# Work instructions:
Give a single number in reply. It is the count of lines below that contain the string "Select".

━━━━━ Input data

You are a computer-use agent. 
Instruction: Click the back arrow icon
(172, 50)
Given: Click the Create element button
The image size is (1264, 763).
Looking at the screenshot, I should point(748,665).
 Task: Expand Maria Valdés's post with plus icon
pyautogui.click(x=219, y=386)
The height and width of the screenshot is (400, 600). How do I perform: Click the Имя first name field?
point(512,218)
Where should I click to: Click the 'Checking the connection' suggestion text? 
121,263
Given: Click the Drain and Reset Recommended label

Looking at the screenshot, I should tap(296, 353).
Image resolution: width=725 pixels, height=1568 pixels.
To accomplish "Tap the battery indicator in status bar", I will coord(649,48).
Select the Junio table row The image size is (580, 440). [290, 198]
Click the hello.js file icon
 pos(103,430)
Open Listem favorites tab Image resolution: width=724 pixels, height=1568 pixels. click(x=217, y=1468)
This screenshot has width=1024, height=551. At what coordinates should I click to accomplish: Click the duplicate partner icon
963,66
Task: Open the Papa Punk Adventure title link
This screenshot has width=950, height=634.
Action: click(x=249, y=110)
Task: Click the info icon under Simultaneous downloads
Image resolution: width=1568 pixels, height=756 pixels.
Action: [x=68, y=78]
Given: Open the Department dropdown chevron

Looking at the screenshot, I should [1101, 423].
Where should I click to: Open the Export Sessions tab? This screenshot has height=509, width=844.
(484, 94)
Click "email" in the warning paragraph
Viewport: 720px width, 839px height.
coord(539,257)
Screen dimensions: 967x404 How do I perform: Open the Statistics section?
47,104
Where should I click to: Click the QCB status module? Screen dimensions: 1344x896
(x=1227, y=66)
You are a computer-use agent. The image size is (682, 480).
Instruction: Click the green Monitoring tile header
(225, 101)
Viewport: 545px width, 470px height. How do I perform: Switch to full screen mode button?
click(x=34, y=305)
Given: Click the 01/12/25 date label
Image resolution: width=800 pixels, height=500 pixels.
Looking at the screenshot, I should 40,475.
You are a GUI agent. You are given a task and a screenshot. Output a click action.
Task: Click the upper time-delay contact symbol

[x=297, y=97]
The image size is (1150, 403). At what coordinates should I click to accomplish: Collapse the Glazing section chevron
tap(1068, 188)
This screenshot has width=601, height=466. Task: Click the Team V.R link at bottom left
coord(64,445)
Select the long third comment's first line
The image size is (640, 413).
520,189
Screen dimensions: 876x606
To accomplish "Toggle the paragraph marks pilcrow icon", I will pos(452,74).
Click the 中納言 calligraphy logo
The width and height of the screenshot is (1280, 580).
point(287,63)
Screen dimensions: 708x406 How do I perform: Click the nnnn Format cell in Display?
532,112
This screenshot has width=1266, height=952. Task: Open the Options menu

━━━━━━━━━━

# Your solution:
2